A performance comparison in water separation of a monolith with four channels and a monolith with a narrow single tube was made in a water / isopropanol mixture at 70 ° C. Care was taken to ensure that the tubes were tested under the same conditions as the turbulent flow of the feed, and the results are as follows.

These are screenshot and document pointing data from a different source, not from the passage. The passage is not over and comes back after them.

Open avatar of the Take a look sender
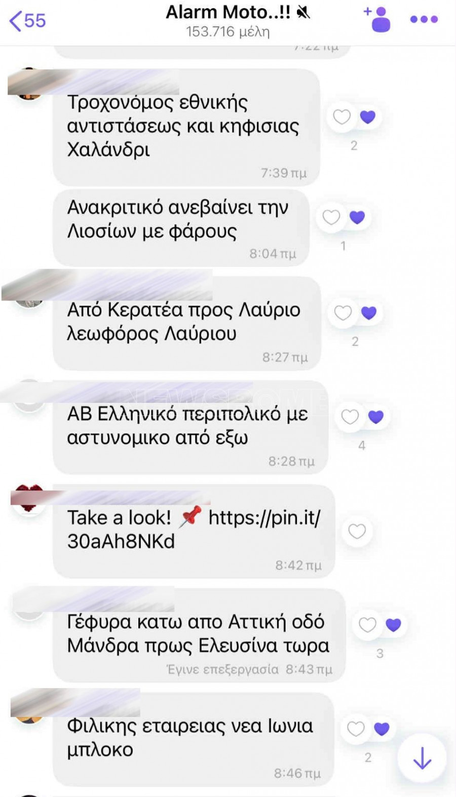This screenshot has width=456, height=797. click(29, 500)
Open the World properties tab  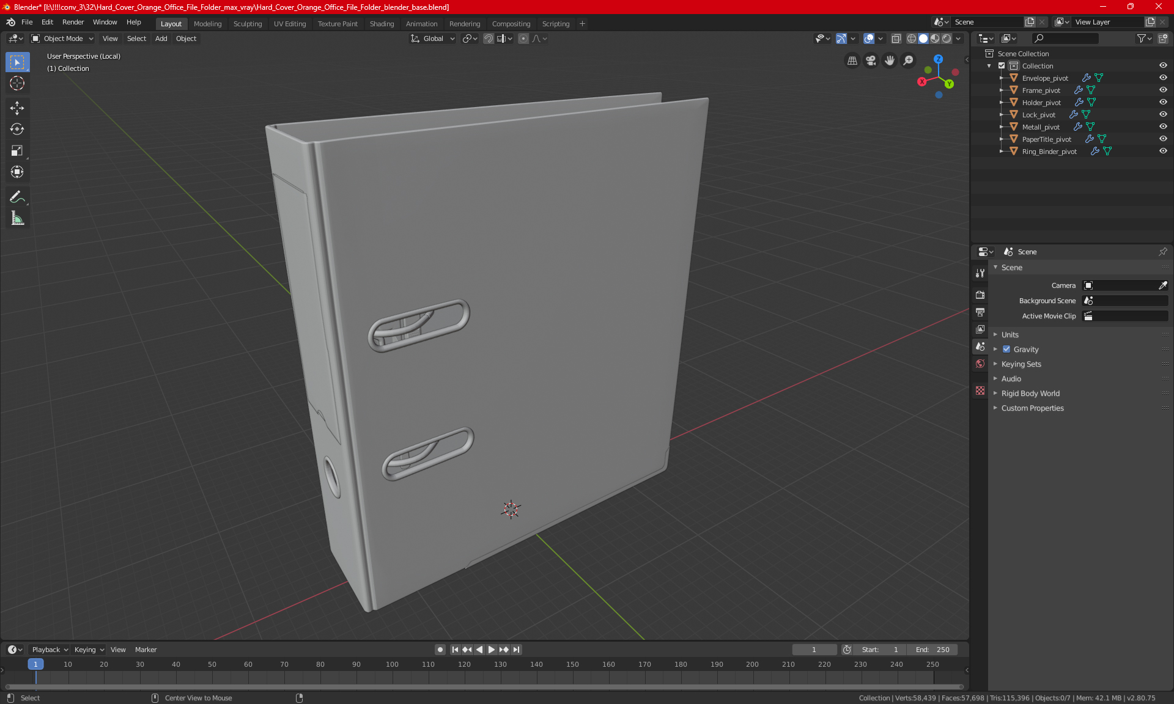point(980,364)
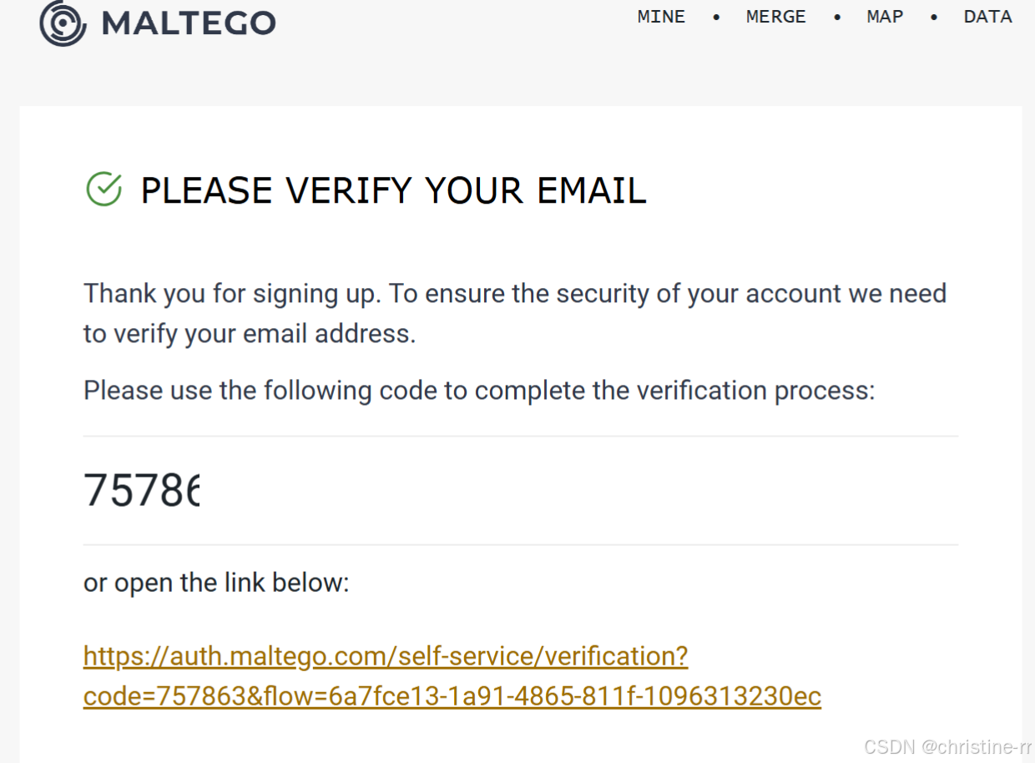Select MERGE in the header

775,17
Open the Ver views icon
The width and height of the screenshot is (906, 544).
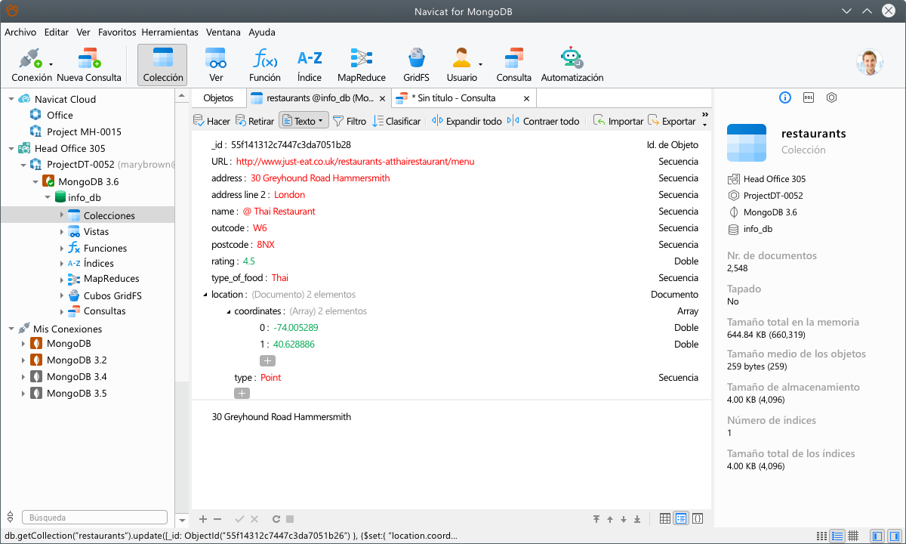(216, 65)
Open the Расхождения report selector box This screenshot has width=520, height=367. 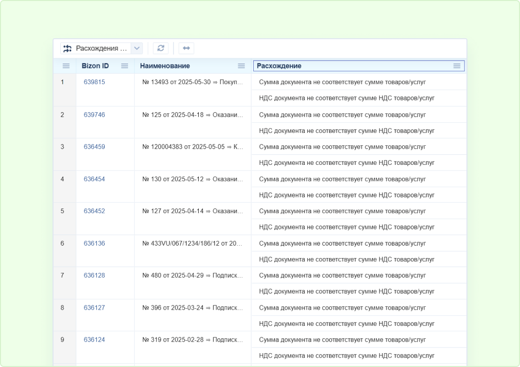101,48
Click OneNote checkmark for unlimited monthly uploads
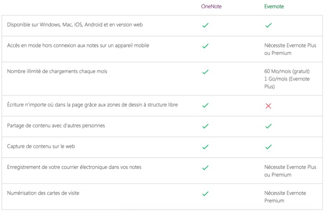Screen dimensions: 324x211 (205, 72)
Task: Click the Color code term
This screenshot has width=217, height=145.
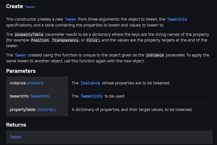Action: [92, 40]
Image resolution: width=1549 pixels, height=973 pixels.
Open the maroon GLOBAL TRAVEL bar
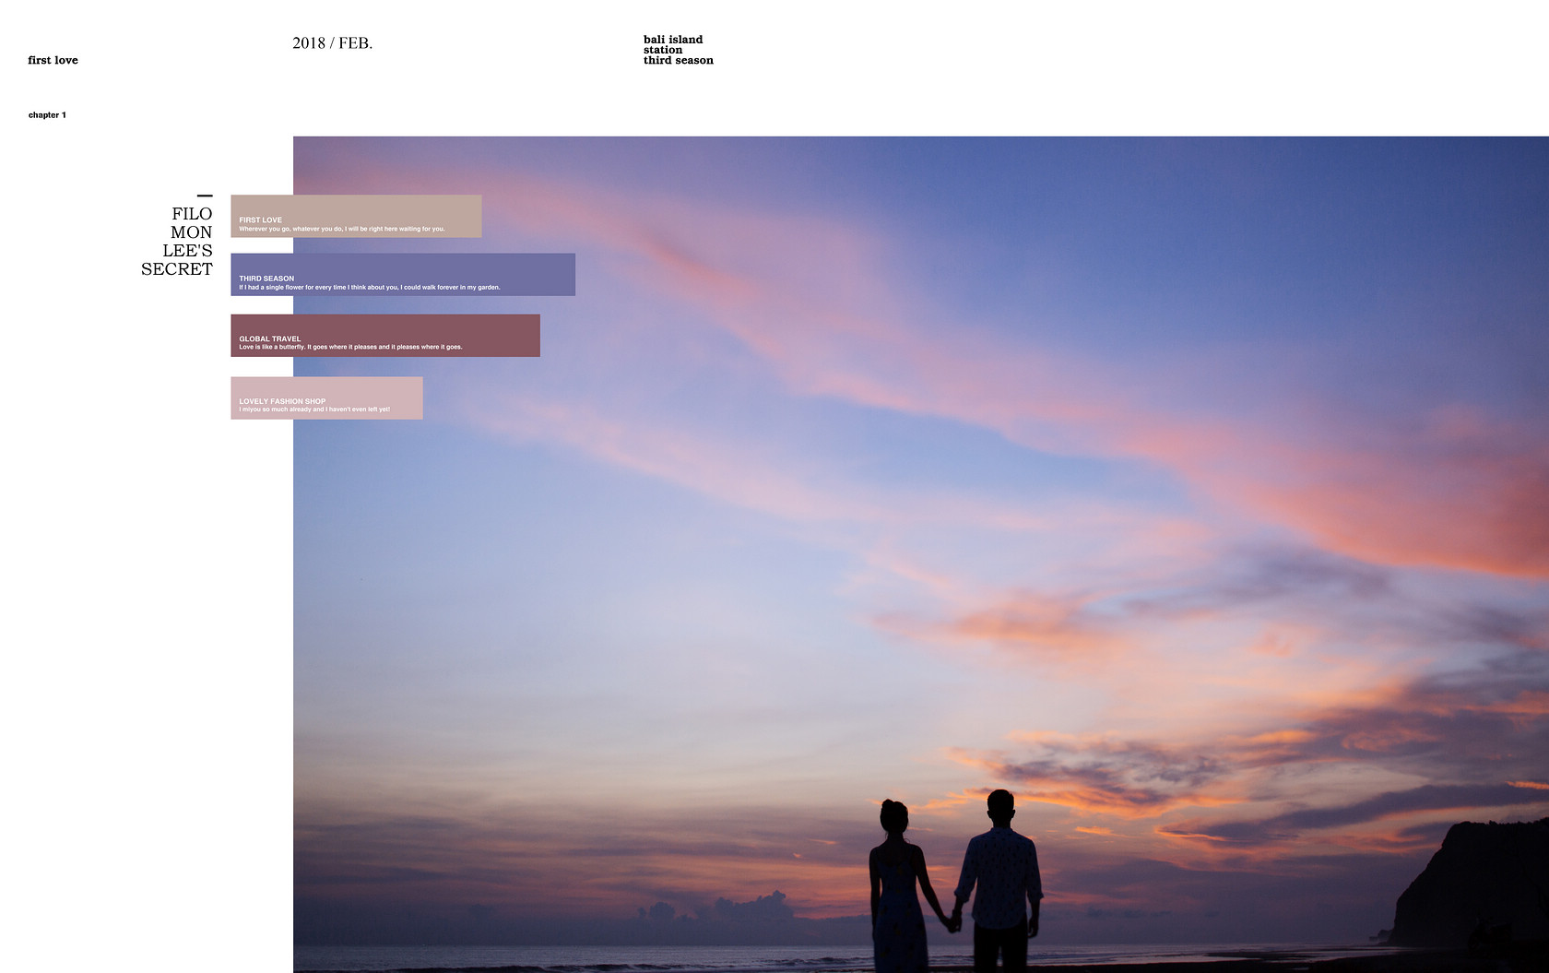[384, 336]
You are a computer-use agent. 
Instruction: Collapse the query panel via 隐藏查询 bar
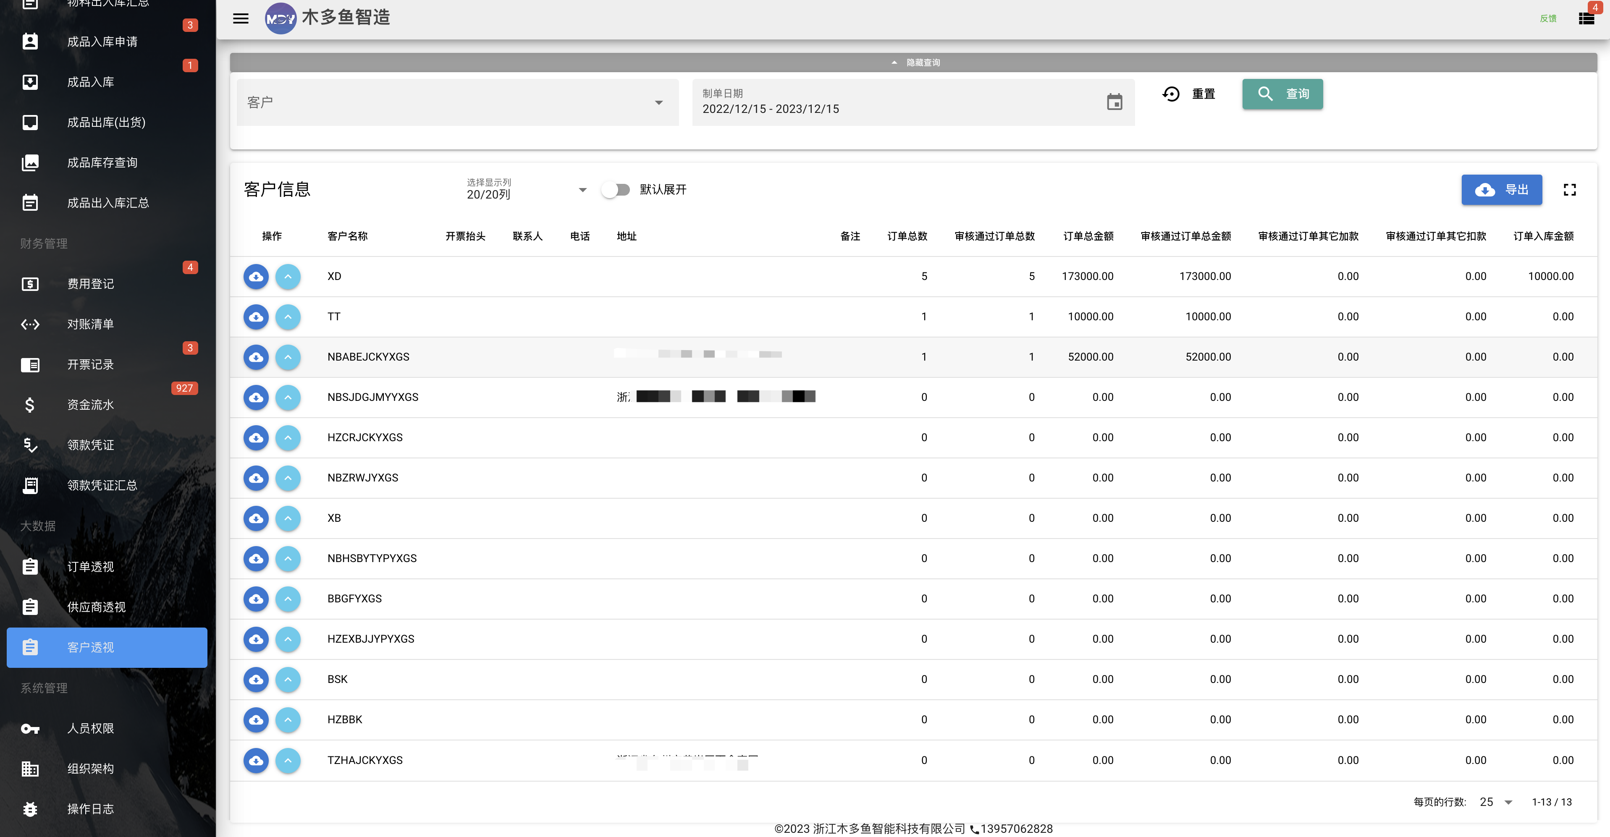click(x=913, y=62)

Type of tube Flow rate of water (Kg / m 2 / day, Re8582 and 2% by weight / IPA70 ° C.) Number of pipes per ㎡ Price of pipe per ㎡ (£ 100 per piece) Removed water (￡ / Kg) 4 channel 21 22 2200 200 Narrow bore 41 100 10,000 243.9

Dimension of pipe

Diameter of pipe (mm) Inner circumference of pipe (mm) Area of pipe per 58 cm 4 channel 4 × 6.4 7.92 459 Narrow bore 1 × 5.5 1.728 100.2

As can be seen, the tubular configuration with four channels has excellent performance and cost per unit membrane area.

Claims (15)

A tubular porous ceramic monolith, the monolith having four or more tubular conduits formed therein, wherein the zeolite membrane is formed on the inner side of the conduit, the zeolite membrane having an inner diameter of 5 to 9 mm, the ceramic Membrane structure, characterized in that the monolith has an outer diameter of 20 to 25 mm. The membrane structure of claim 1, wherein the zeolite membrane is 6.4 mm in diameter. The membrane structure according to claim 1 or 2, wherein the ceramic monolith has an outer diameter of 20 mm. 4. The membrane structure according to any one of claims 1 to 3, wherein the porous ceramic monolith is formed of sintered ceramic powder of alpha alumina, titania or zirconia. The membrane structure according to claim 1, wherein there are four to seven tubular conduits. The membrane structure according to any one of claims 1 to 5, wherein the porous support has an average pore size of 0.01 to 2,000 microns. The membrane structure according to any one of claims 1 to 5, wherein the porous support has an average pore size of 1 to 20 microns. The membrane structure of claim 1, wherein the zeolite membrane is formed by a process of attaching or crystallizing from a growth medium onto a ceramic monolith. The membrane structure of claim 8, wherein the porous support contacts the growth medium by contacting the inner surface of the tubular conduit with the growth medium. 10. The membrane structure of claim 9, wherein said porous support is pretreated with a zeolite initiator. The membrane structure according to claim 10, wherein the zeolite initiator is cobalt, molybdenum or nickel oxide or particles of zeolite. The membrane structure of claim 10, wherein said zeolite initiator is silicic acid or polysilicate. 13. The porous ceramic monolith of claim 10, wherein a suspension of zeolite initiator is formed and the suspension is contacted with the porous support to attach the zeolite initiator on the support, thereby treating the porous ceramic monolith with the zeolite initiator. Membrane structure, characterized in that. The membrane structure of claim 1, wherein after membrane formation, the membrane is treated with a surface modifier to crosslink with the zeolite membrane to form a substantially defect free membrane. 15. The membrane structure of claim 14, wherein the surface modifier is silicic acid or alkyl silicate.